Schumer has introduced federal legislation to ban synthetic drugs. It's the sort of headline-friendly legislation that floated through the House and was expected to fly through the Senate -- until Schumer found unexpected opposition in Sen. Rand Paul, R-Ky., an ophthalmologist by training and son of GOP presidential hopeful Ron Paul.
Ethan Nadelmann, executive director of the Drug Policy Alliance, which supports legalizing marijuana, described the Schumer bill as "the old knee-jerk criminalize-it-first" kind of bill that has been a hallmark of America's failed war on drugs. Nadelmann is impressed that Paul "single-handedly put a hold on this bill."
Schumer is right about the dangers of synthetic marijuana. Products are marketed as incense or potpourri so that convenience stores can sell them to minors without asking for identification. News reports cite such scary side effects as seizures and kidney failure. Last year, poison control centers reported 6,900 cases involving users who got sick. The legislation is named the David Mitchell Rozga Act, after an 18-year-old Iowan who committed suicide after using the drug. Co-sponsor Sen. Charles Grassley, R-Iowa, called the synthetic drugs "poison": "People are spraying chemicals on a pile of plant clippings, putting that in an envelope and selling it to kids."
The Drug Enforcement Administration temporarily has banned chemicals used in the new drugs. The Schumer bill would make the ban permanent. Problem?
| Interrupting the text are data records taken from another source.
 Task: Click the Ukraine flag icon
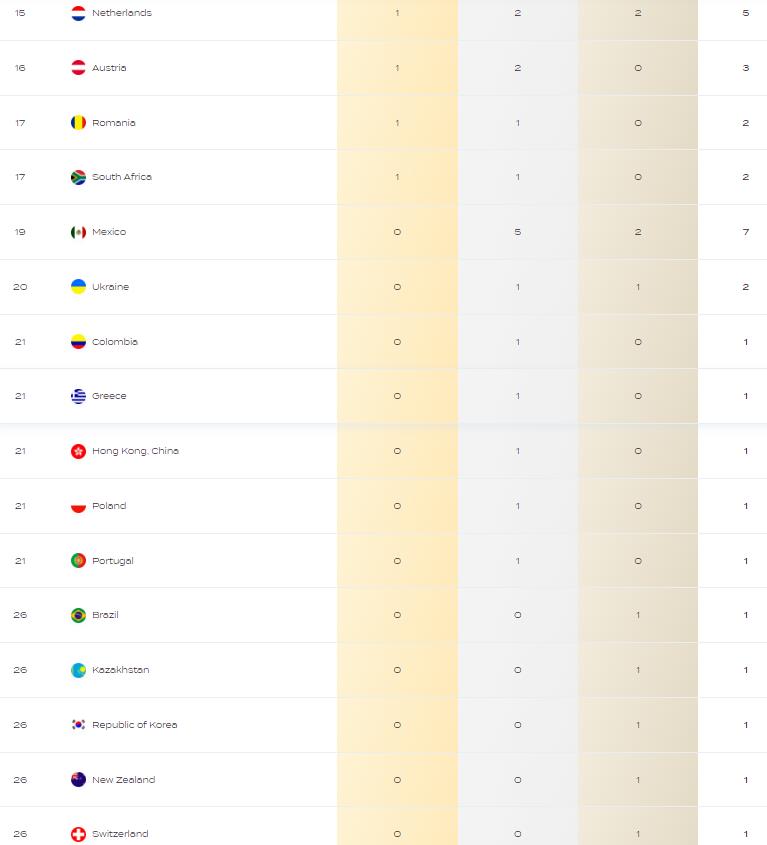click(78, 287)
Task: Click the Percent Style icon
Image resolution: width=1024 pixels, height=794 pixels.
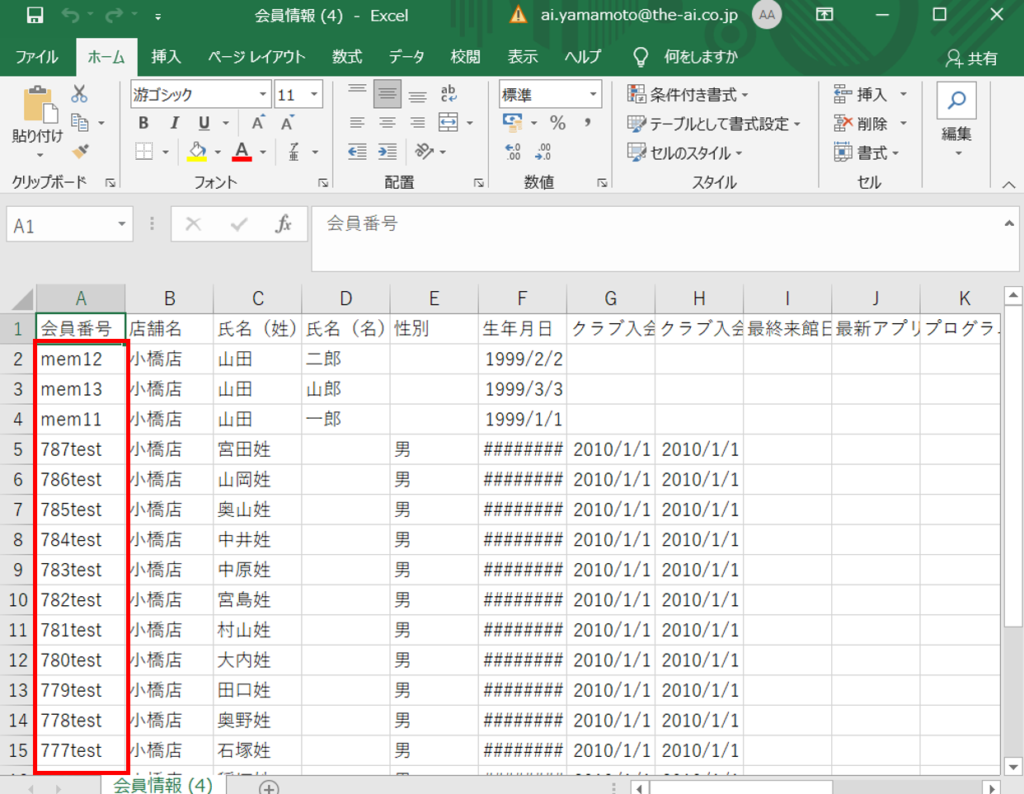Action: pyautogui.click(x=557, y=123)
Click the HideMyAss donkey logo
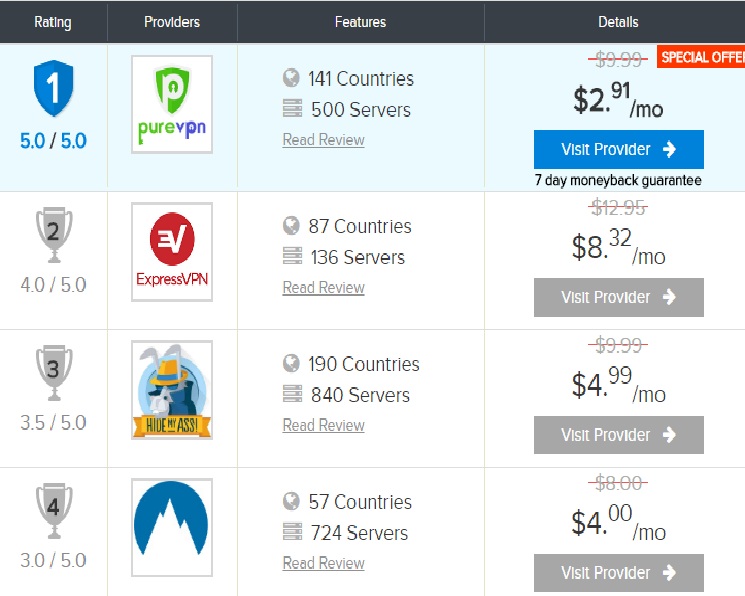 point(172,390)
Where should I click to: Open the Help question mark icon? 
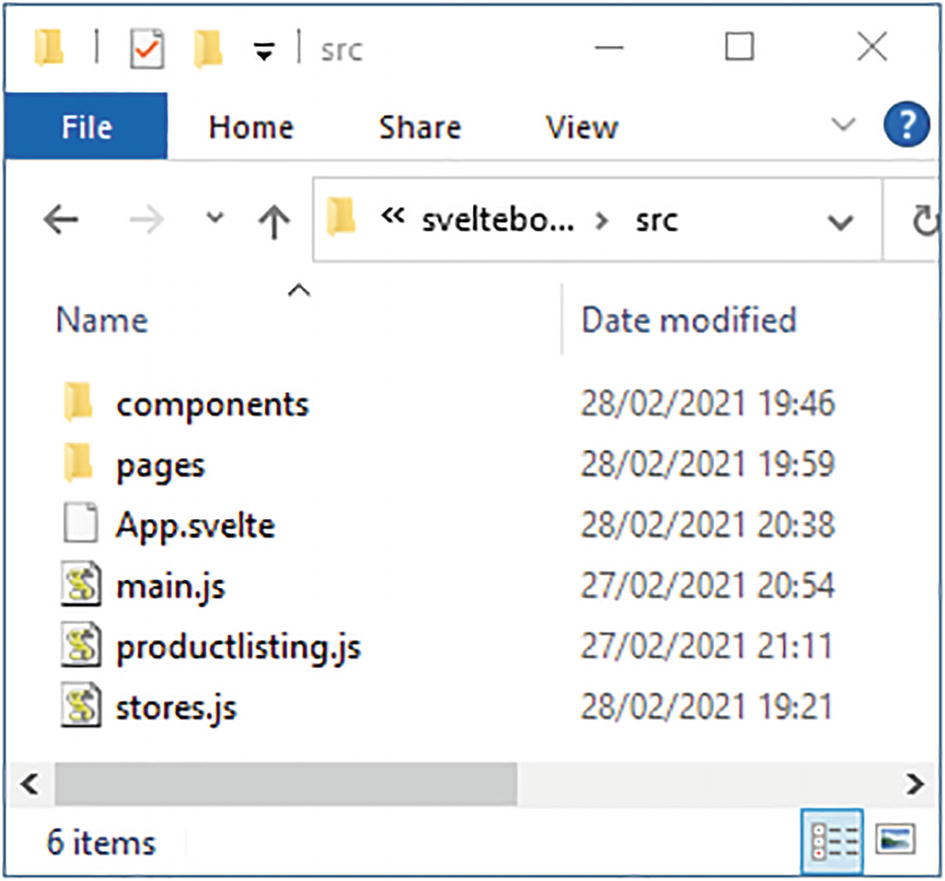[x=905, y=126]
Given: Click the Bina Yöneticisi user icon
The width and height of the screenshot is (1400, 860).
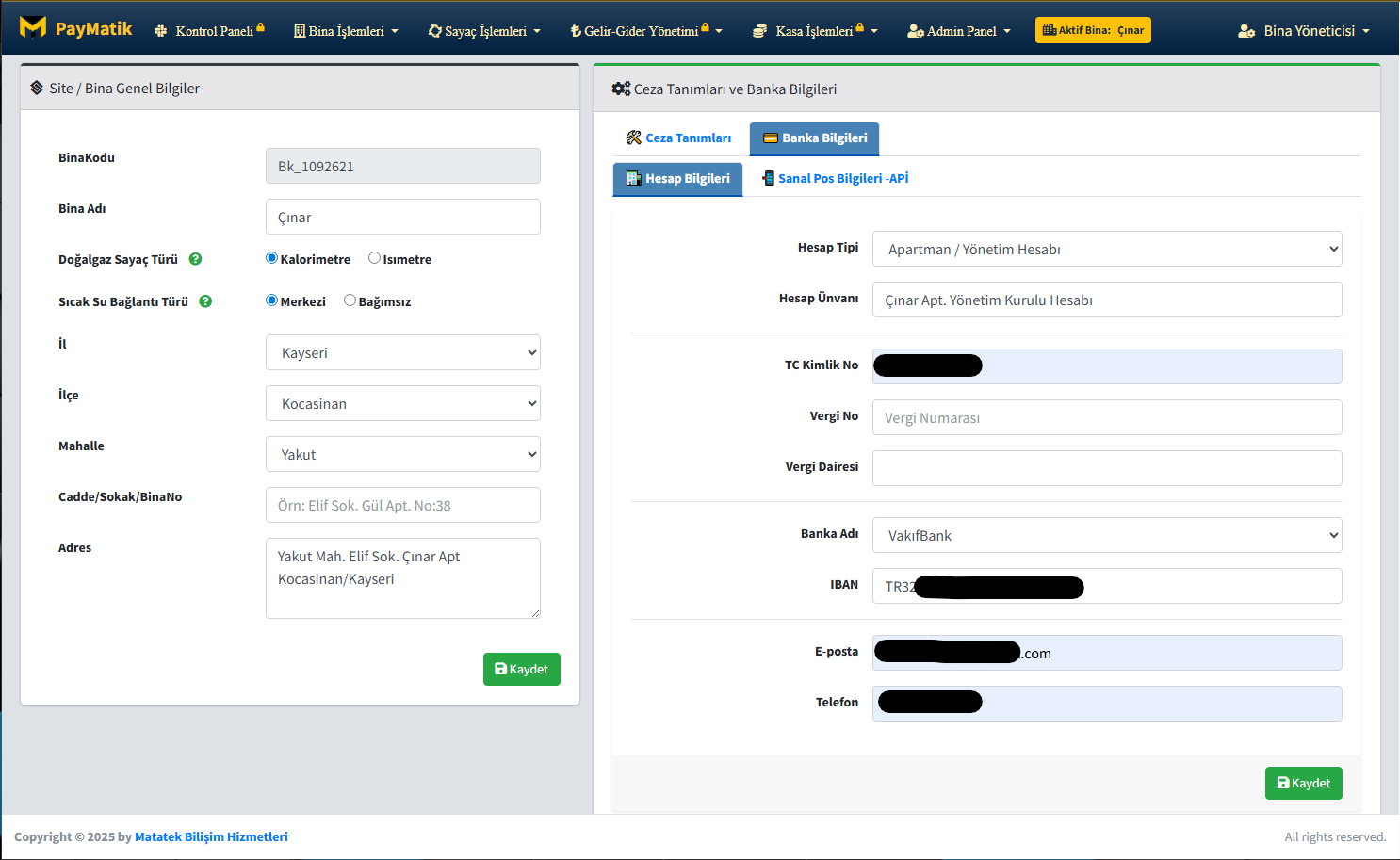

In a letter to co-sponsors, Paul noted that many states properly have taken steps to ban synthetic drugs. Rand believes that states, not Washington, should enforce drug laws. He rightly criticized federal drug sentences as often "excessively severe."
Paul also warned that "an almost infinite number of synthetic drugs" can be produced to get around the law. A study in The Lancet reported that a United Kingdom ban on mephedrone -- a Schumer-targeted chemical -- had limited effect on availability and use. But the ban did drive trade to street dealers.
Quoth Schumer on Paul's maneuver to "hold" the bill by requiring 60 votes to bring the bill to the Senate floor: "One senator shouldn't be able to prevent a vote on something that 99 percent of Americans want."
Everyone but a wayward 1 percent wants the law? Hardly. A House bill passed 317-98. Opponents included members of the Congressional Black Caucus and 16 Republicans.